03.05.2021 - 12:04 Uhr
FriedenfelsOberpfalz

TSV Friedenfels will Förderzusagen nicht riskieren

Der Turn- und Sportverein Friedenfels trifft wichtige Entscheidungen – pandemiebedingt als Premiere per Videokonferenz. Über Investitionen von über 100.000 Euro sollen die Mitglieder bald persönlich informiert werden.

Premiere hatte beim Turn- und Sportverein Friedenfels eine Videokonferenz der Vorstandsmitglieder. Im Screenshot zu sehen von oben links: Helmut Radimerski, Marco Hoffmann, Anja Schultes, Stefan Schultes, Anna Härtl, Christian Härtl, Johannes Härtl und Rita Steinkohl.
von Bernhard SchultesProfil

Die aktuelle Corona-Situation lässt die gewohnten Treffen und Sitzungen nicht zu, egal ob im Vereinsheim oder im Vereinslokal „Goldener Engel“. Seit über einem Jahr regeln beim TSV Friedenfels die Vorstandsmitglieder sowie die Abteilungsleiter wichtige Entscheidungen und Vereinsangelegenheiten per Telefon. Auch die im Januar geplante Jahreshauptversammlung musste verschoben werden. Überfällig ist deshalb die Information für die Mitglieder, was die anstehende Sanierung des Trainingsplatzes beim Sportheim mit Erneuerung der Flutlichtanlage betrifft.

„Aufgrund der berechneten Investitionskosten von rund 100.000 Euro bedarf es für die geplante Maßnahme laut Vereinssatzung der Zustimmung der Mitgliederversammlung."

TSV-Vorsitzender Johannes Härtl

Vorsitzender Johannes Härtl betonte: „Aufgrund der berechneten Investitionskosten von rund 100.000 Euro bedarf es für die geplante Maßnahme laut Vereinssatzung der Zustimmung der Mitgliederversammlung.
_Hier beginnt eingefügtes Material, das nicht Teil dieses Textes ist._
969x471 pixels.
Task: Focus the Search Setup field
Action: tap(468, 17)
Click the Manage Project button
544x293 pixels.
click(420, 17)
Zudem stünden bei dieser Zusammenkunft die Neuwahlen des Vorstandes auf dem Programm.“ Während die Vorstandsmitglieder automatisch bis zum Jahresende ihre Ehrenämter behalten können, ist es mit der Zustimmung der Mitglieder für das Bauvorhaben schon etwas schwieriger.

„Nach Auskunft des Landratsamtes sind Versammlungen derzeit noch landesweit untersagt", berichtete Johannes Härtl. Möglich wären sie aber als Onlineversammlung oder in einem Umlauf-Verfahren: Alle Mitglieder werden dabei schriftlich informiert und zur Stimmenabgabe über den Postweg aufgefordert.
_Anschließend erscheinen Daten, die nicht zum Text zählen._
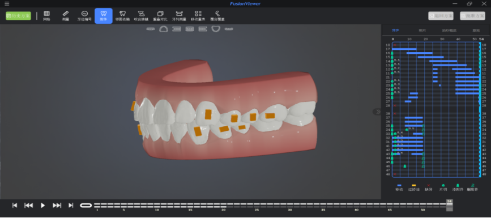Open the overbite overjet (覆合覆盖) tool
The width and height of the screenshot is (491, 218).
pyautogui.click(x=217, y=16)
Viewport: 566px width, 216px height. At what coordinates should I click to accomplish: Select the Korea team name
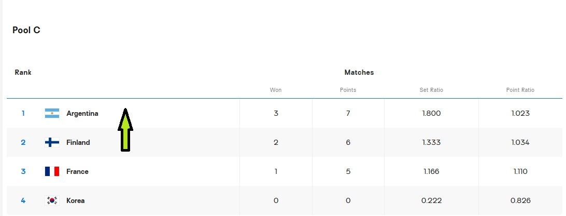tap(75, 200)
Bei der letzten regulären Hauptversammlung kamen die Investitionen schon zur SpracheBaumaßnahmen

Friedenfels

Da bis dahin noch einige Tage Zeit sind, einigte sich die Führungsmannschaft des TSV in ihrer Videokonferenz, die in Aussicht gestellte Möglichkeit zu einer Präsenzversammlung zu nutzen. „Wenn es die Regeln zu Corona zuließen, könnte man diese auch im Freien durchführen“, war dabei der einhellige Tenor der Vorstandsmitglieder.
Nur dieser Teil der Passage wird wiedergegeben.